Mechanisms underlying UV-induced immune suppression: implications for sunscreen design.

Abstract

The ultraviolet (UV) radiation present in sunlight is immune-suppressive. Recently we showed that solar-simulated UV radiation (UVA + UVB; 295-400 nm), applied after immunization, suppressed immunological memory and the elicitation of delayed-type hypersensitivity to the common opportunistic pathogen, Candida albicans. Further, we found that wavelengths in the UVA region of the solar spectrum (320-400 nm), devoid of UVB, were equally effective in activating immune suppression as UVA + UVB radiation. Here we report on the mechanisms involved. No immune suppression was found in UV-irradiated mice injected with monoclonal anti-interleukin (IL)-10 antibody, or mice exposed to solar-simulated UV radiation and injected with recombinant IL-12. Antigen-specific suppressor T cells were found in the spleens of mice exposed to UVA + UVB radiation.
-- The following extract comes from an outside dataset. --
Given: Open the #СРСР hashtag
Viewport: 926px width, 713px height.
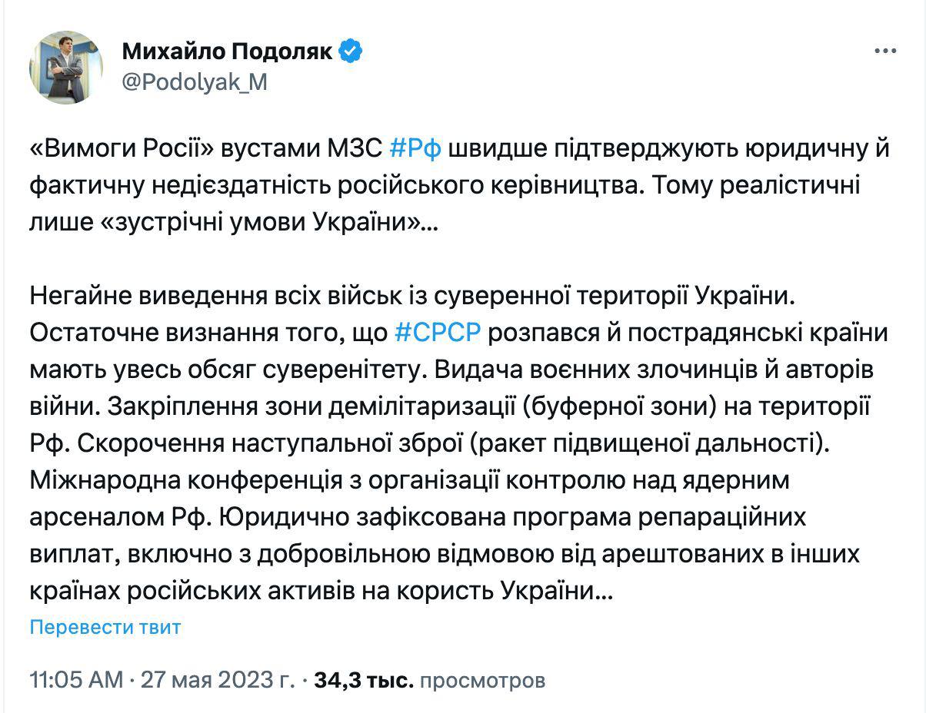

Applying liposomes containing bacteriophage T4N5 to the skin of mice exposed to solar-simulated UVA + UVB radiation or mice exposed to UVA radiation blocked immune suppression, demonstrating an essential role for UV-induced DNA damage in the suppression of established immune reactions. These findings indicate that UV radiation activates similar immunological pathways to suppress the induction, or the elicitation, of the immune response.